[Dataset items]

- Opening Delimiter -

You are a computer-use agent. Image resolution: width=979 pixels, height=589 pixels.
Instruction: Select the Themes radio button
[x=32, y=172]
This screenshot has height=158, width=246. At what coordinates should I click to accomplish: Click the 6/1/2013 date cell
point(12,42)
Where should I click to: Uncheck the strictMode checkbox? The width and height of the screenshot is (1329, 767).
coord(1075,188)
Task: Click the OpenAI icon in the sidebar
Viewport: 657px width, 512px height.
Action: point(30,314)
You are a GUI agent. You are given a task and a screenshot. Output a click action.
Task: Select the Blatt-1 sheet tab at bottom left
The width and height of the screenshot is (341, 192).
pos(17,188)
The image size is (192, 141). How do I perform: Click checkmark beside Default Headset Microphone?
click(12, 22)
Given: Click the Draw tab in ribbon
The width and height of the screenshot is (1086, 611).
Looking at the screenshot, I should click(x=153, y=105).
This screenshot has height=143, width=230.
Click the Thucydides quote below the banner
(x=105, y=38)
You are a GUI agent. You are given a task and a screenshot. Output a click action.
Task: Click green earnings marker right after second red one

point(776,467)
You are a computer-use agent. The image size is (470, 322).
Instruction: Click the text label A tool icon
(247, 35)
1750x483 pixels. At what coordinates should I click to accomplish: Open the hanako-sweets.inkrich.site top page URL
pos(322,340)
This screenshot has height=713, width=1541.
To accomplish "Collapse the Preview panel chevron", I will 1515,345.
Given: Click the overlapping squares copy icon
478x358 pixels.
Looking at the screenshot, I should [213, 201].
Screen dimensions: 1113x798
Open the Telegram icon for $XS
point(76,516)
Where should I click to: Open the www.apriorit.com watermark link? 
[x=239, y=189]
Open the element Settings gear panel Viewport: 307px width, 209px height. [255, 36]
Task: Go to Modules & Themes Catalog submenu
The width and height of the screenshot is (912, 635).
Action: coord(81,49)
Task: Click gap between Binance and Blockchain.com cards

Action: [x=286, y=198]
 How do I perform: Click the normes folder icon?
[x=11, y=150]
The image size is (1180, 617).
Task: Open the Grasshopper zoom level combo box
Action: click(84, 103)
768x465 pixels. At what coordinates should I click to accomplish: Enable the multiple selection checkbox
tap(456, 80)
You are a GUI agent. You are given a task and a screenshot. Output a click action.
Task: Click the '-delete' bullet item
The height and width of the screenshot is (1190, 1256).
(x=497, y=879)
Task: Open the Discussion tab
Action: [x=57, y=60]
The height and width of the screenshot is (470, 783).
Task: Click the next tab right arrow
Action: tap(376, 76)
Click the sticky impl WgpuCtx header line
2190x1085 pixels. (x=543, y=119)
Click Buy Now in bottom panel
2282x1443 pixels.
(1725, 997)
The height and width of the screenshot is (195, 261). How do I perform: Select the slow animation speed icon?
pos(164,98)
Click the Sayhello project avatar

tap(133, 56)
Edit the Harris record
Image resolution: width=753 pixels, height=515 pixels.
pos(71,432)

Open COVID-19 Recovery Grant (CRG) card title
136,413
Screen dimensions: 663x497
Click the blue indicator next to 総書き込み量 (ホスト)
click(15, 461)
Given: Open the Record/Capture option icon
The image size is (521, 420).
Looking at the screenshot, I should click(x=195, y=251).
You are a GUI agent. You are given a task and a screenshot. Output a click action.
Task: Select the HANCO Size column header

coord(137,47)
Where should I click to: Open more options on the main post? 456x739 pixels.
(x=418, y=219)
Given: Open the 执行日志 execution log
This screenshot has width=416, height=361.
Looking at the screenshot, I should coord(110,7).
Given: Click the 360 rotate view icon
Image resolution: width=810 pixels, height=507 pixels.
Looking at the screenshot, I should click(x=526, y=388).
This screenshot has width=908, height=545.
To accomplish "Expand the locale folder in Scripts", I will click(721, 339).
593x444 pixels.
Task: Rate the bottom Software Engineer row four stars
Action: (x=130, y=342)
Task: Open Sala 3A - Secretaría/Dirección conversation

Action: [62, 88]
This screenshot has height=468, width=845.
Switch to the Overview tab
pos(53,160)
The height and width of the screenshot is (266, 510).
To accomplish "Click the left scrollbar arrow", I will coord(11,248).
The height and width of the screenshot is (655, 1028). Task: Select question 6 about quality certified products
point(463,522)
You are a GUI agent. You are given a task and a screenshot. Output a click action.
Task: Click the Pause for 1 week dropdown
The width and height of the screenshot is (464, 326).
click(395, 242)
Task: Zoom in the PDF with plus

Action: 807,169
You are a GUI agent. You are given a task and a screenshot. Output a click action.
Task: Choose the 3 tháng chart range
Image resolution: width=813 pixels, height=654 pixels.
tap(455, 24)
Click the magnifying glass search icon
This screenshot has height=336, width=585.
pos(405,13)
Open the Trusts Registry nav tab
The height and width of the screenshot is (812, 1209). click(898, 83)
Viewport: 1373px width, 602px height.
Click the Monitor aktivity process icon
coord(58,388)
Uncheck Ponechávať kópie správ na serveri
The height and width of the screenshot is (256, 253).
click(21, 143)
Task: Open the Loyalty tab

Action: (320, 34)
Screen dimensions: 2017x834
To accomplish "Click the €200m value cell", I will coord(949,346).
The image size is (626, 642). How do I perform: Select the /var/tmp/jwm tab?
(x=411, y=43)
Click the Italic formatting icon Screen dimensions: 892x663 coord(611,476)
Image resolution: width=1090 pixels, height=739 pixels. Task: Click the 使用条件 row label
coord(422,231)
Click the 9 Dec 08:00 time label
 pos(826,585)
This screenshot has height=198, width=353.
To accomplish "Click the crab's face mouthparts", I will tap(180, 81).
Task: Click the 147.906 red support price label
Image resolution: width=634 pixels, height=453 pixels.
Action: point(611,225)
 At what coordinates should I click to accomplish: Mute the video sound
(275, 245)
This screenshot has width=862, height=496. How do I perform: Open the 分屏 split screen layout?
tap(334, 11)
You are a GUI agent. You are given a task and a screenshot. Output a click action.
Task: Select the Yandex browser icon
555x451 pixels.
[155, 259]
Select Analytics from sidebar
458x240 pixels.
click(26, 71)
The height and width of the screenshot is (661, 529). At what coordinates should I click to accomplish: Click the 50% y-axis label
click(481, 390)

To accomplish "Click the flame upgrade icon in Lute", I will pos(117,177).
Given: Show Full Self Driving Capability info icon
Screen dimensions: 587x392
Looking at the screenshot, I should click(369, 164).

- Closing Delimiter -

- WORK ORDER: Reproduce only the lines between the line containing "Task: Select the Yandex browser icon" and the last line of the records, those two lines included, exactly.

- SOLUTION FOR THIS TASK:
Task: Select the Yandex browser icon
555x451 pixels.
[155, 259]
Select Analytics from sidebar
458x240 pixels.
click(26, 71)
The height and width of the screenshot is (661, 529). At what coordinates should I click to accomplish: Click the 50% y-axis label
click(481, 390)

To accomplish "Click the flame upgrade icon in Lute", I will pos(117,177).
Given: Show Full Self Driving Capability info icon
Screen dimensions: 587x392
Looking at the screenshot, I should click(369, 164).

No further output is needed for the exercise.